'''

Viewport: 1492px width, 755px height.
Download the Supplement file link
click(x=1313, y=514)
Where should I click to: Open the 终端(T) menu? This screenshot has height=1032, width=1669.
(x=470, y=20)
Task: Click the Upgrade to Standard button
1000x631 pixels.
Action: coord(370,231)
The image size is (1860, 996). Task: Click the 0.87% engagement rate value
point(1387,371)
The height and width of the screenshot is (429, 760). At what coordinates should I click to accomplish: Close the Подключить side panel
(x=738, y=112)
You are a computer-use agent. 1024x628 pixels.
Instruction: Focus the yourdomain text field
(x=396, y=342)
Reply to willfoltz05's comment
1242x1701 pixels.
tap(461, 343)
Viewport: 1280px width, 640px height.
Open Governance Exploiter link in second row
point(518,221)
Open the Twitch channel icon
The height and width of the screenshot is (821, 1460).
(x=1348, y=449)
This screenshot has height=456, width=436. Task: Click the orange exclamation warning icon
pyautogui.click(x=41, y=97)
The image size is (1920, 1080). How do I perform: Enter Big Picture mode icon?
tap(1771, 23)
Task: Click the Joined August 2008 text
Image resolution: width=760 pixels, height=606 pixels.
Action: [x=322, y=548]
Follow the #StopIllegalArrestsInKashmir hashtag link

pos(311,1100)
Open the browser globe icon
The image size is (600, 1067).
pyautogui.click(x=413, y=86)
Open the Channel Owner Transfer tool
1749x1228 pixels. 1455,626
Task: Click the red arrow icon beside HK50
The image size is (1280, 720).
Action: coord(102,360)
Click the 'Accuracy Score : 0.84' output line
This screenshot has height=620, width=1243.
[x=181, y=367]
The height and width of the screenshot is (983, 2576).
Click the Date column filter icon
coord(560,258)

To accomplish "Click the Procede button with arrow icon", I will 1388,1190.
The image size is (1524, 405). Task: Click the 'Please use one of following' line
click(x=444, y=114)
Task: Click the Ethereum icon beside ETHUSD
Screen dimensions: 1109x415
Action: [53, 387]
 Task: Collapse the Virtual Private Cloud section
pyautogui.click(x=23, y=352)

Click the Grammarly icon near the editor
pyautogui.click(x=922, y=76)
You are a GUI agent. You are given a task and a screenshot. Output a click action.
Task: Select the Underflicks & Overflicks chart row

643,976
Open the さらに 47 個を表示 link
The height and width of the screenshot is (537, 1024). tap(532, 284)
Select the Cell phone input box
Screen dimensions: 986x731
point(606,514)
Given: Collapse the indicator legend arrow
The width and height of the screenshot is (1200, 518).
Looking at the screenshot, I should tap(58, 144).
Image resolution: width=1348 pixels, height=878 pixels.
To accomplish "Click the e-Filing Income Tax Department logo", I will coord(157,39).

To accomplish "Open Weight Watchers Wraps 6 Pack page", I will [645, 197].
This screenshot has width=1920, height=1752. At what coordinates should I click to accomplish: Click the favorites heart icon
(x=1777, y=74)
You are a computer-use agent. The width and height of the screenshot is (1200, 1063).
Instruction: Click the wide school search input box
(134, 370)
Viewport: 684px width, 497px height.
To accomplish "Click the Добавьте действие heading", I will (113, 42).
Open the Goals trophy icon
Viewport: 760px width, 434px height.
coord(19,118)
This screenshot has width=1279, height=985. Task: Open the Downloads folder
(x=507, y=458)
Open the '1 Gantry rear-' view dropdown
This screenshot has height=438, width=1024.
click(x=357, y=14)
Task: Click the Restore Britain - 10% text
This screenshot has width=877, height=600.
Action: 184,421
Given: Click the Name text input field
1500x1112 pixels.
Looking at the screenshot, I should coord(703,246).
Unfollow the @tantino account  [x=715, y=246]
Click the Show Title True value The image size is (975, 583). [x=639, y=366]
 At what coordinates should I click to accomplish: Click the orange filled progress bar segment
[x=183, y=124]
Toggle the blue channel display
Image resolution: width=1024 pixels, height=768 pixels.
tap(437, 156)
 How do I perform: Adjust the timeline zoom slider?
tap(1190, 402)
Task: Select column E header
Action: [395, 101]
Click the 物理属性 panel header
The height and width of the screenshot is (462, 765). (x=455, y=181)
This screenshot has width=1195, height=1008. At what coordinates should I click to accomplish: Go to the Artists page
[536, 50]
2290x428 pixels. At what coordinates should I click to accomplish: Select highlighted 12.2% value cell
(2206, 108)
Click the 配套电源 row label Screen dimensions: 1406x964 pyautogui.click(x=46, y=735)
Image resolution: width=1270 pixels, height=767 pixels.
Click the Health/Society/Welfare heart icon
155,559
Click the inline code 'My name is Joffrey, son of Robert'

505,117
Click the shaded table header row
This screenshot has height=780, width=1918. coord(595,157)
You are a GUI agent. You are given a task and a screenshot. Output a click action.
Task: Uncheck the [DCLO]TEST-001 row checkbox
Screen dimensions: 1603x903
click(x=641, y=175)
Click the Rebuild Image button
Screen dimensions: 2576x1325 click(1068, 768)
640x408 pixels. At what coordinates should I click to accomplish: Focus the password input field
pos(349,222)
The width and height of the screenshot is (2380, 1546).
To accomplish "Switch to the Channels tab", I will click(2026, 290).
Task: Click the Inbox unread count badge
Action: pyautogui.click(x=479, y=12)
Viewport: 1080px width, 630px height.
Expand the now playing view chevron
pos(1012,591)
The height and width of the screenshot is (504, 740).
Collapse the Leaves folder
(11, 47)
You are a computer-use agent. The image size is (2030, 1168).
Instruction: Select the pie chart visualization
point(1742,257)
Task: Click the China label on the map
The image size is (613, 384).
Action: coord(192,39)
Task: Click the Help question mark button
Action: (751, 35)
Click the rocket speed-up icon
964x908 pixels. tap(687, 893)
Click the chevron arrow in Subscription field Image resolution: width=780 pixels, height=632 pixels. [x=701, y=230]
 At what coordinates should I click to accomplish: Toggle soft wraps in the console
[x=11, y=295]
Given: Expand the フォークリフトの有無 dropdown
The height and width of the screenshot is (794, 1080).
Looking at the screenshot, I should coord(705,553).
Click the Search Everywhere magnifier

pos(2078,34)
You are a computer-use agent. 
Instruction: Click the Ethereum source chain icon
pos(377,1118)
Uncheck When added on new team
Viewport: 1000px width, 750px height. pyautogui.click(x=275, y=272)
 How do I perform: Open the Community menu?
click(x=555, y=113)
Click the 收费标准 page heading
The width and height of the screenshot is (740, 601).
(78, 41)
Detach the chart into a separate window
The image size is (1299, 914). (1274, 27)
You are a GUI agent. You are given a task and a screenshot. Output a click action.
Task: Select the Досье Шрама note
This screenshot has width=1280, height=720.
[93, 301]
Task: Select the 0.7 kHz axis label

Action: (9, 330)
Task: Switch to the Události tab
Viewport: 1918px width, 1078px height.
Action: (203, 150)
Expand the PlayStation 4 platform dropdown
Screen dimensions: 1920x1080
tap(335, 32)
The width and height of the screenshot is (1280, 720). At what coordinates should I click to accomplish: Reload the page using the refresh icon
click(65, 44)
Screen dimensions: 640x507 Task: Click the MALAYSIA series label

'''

**Do this:** Write out the rows above, from the line with "Image resolution: width=1348" up to and including the line with "coord(19,118)", reproducing each line unchanged.

**Final answer:**
Image resolution: width=1348 pixels, height=878 pixels.
To accomplish "Click the e-Filing Income Tax Department logo", I will coord(157,39).

To accomplish "Open Weight Watchers Wraps 6 Pack page", I will [645, 197].
This screenshot has width=1920, height=1752. At what coordinates should I click to accomplish: Click the favorites heart icon
(x=1777, y=74)
You are a computer-use agent. The width and height of the screenshot is (1200, 1063).
Instruction: Click the wide school search input box
(134, 370)
Viewport: 684px width, 497px height.
To accomplish "Click the Добавьте действие heading", I will (113, 42).
Open the Goals trophy icon
Viewport: 760px width, 434px height.
coord(19,118)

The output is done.